PDA

View Full Version : accessing an array faster



divide
02-09-2004, 11:56 AM
i noticed that accessing
float test;
is at least 2 time faster than accessing an element of
float test[260000]

however i need to have a storage place in memory working like an array but which could be accessed as fast as a simple float.
Do you know a method which could solve this performance issue ?

crystall
02-09-2004, 01:57 PM
Originally posted by divide:
i noticed that accessing
float test;
is at least 2 time faster than accessing an element of
float test[260000]

however i need to have a storage place in memory working like an array but which could be accessed as fast as a simple float.
Do you know a method which could solve this performance issue ?

You should really post more of your code... From what I can see in the first case you are using a single variable, which will probably end up in a register were it is accessed directly during the calculations. In the second case the compiler will generate a load from memory to fetch the data before using it, there is no way you can speed this up except by minimizing the data you have to load from memory.

madmortigan
02-09-2004, 03:00 PM
Hi

I agree with crystall here, on telling more about the way and the way you noticed it. How did you come up with the speed comparison? You may also find that the answer depends on the compiler you're using.

mad

divide
02-09-2004, 09:50 PM
here's the code which has a performance issue:

for (ScanPixel=ScanStart;ScanPixel<ScanStop;ScanPixel++)
{
CurrentCoord=ScanPixel+ScanLine*512;
CurrentLayerOffset=bNumID[CurrentCoord]*LayerOffsetCoeff;
bObject[CurrentLayerOffset+CurrentCoord]=ObjectRef;
t2Current=(float)(ScanPixel-ScanStart)*t2InvertSize;
t2PrimeCurrent=FastTPrime(t2Current,e2);

bZ1[CurrentLayerOffset+CurrentCoord]=CutZ[0]*(1-t2PrimeCurrent)+CutZ[1]*t2PrimeCurrent;
bU1[CurrentLayerOffset+CurrentCoord]=CutTex[0].U*(1-t2PrimeCurrent)+CutTex[1].U*t2PrimeCurrent;
bV1[CurrentLayerOffset+CurrentCoord]=CutTex[0].V*(1-t2PrimeCurrent)+CutTex[1].V*t2PrimeCurrent;
bW1[CurrentLayerOffset+CurrentCoord]=CutTex[0].W*(1-t2PrimeCurrent)+CutTex[1].W*t2PrimeCurrent;
}

(all this inside another loop, which increment ScanLine var)

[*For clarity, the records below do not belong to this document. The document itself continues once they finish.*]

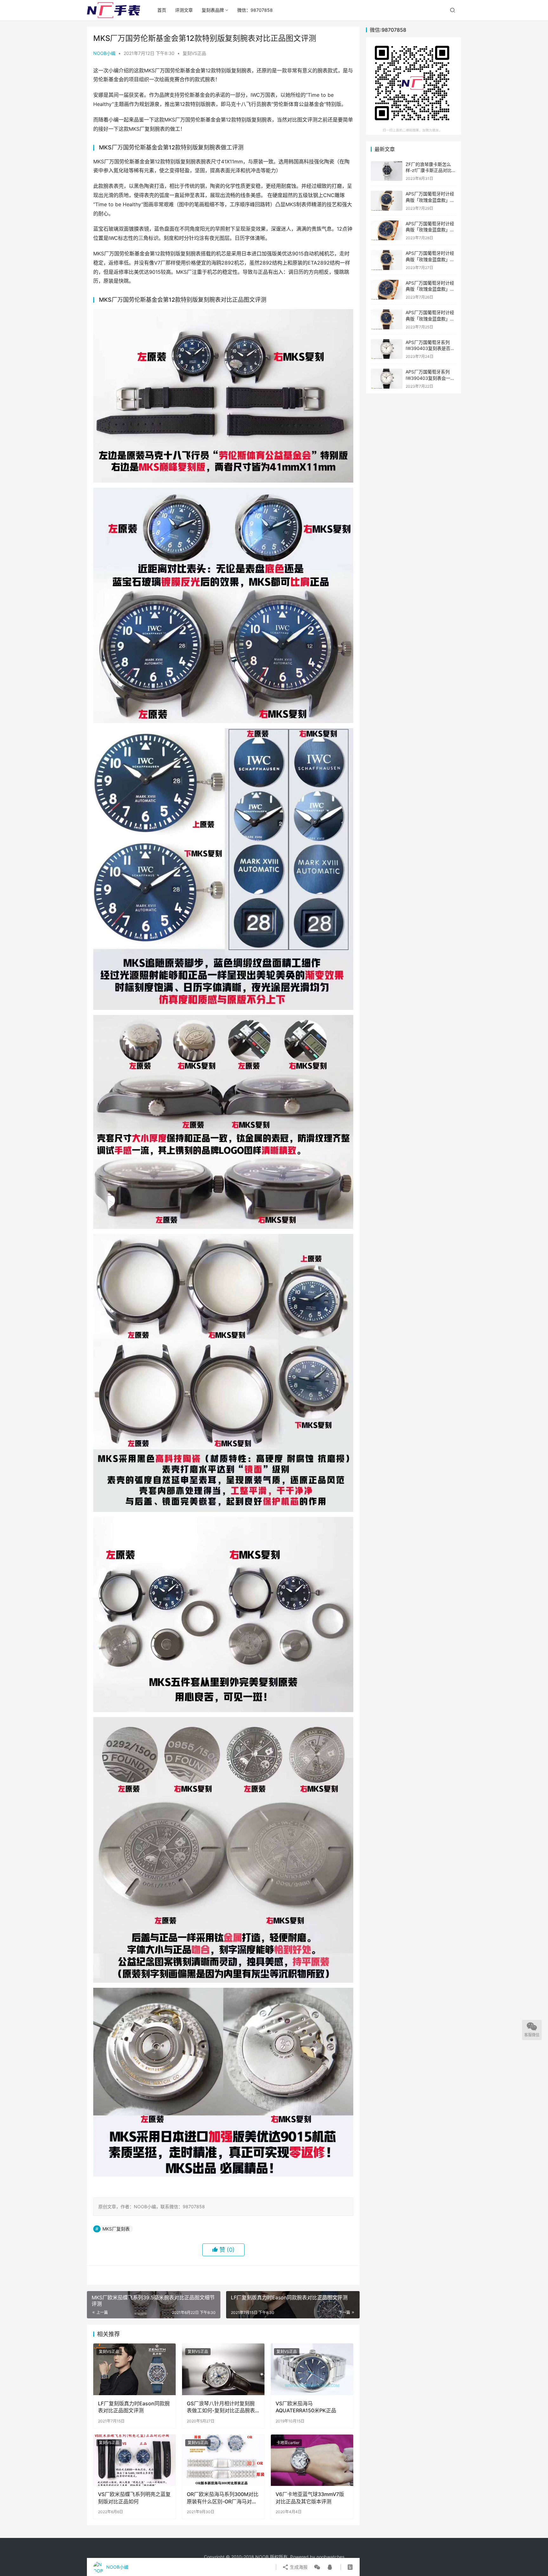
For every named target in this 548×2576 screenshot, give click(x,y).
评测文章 (184, 10)
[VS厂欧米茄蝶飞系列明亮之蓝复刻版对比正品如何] (134, 2460)
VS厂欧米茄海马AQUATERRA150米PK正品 (306, 2407)
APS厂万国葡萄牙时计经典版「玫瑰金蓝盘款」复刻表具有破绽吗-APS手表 (431, 259)
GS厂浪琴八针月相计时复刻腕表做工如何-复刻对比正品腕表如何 (221, 2407)
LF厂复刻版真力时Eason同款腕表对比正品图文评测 (134, 2407)
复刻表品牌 (213, 10)
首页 (161, 10)
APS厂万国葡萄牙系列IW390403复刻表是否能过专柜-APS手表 (430, 348)
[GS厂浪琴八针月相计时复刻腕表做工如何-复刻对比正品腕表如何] (223, 2369)
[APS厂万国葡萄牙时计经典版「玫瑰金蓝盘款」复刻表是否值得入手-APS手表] (386, 290)
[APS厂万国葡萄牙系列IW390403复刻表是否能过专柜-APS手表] (386, 349)
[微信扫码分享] (317, 2567)
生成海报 (298, 2567)
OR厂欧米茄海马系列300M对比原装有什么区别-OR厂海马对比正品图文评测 (222, 2498)
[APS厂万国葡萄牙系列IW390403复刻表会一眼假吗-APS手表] (386, 379)
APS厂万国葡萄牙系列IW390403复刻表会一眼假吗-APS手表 (430, 378)
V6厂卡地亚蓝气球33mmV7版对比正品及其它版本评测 (310, 2497)
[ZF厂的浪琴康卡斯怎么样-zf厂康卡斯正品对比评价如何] (386, 171)
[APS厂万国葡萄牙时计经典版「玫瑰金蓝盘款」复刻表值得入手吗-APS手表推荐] (386, 230)
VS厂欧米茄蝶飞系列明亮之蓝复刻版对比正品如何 (134, 2497)
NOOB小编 (104, 53)
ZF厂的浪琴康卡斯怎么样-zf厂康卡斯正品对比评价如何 (431, 170)
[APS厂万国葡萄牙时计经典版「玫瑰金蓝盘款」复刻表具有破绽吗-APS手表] (386, 260)
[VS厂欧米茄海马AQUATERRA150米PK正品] (312, 2369)
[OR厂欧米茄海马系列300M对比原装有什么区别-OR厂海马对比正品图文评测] (223, 2460)
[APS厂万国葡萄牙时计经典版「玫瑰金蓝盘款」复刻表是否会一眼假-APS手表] (386, 201)
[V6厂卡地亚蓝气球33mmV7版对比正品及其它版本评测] (312, 2460)
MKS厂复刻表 (116, 2228)
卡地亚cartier (288, 2442)
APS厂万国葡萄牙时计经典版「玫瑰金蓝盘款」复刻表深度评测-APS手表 (430, 318)
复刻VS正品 (194, 53)
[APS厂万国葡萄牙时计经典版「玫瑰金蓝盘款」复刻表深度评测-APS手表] (386, 319)
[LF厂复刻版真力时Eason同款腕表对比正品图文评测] (134, 2369)
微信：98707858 (255, 10)
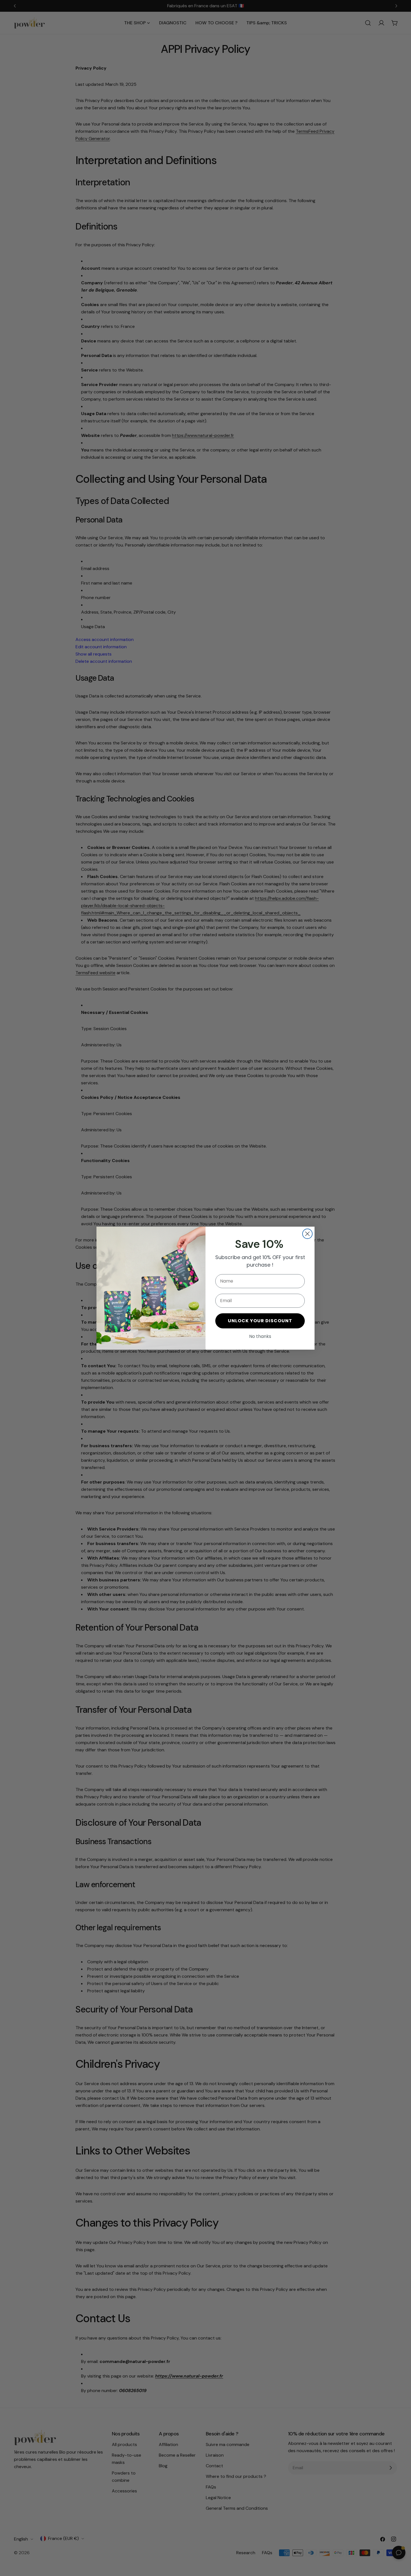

filling arrays bZ1,bU1,bV1 and BW1 is way longer than if bZ1,bU1,bV1 and BW1 were simple float.

crystall
02-10-2004, 02:06 AM
Originally posted by divide:
here's the code which has a performance issue:

-- snip --

(all this inside another loop, which increment ScanLine var)

filling arrays bZ1,bU1,bV1 and BW1 is way longer than if bZ1,bU1,bV1 and BW1 were simple float.

This is normal, if you just change bZ1, bU1, bV1 and BW1 to floats they will probably be allocated to registers and none of your data will be written to memory. One thing which comes to my mind is that your code could have some problems when storing data to memory and that it can be made faster. For example, you are writing to 4 different arrays simultaneously and in some cases this could be trashing your processor caches quite badly. In this case if you could write all your data sequentially into one array it may be faster (if you don't need the four arrays to be separated that is).

divide
02-10-2004, 07:34 AM
thanks, I'll try with one array with a pointer to navigate in (if that's what you mean by sequential access)

crystall
02-10-2004, 03:34 PM
Originally posted by divide:
thanks, I'll try with one array with a pointer to navigate in (if that's what you mean by sequential access)

Yes that's what I meant. Remember if you don't need to vectorize your code later try to stick all the data you can together.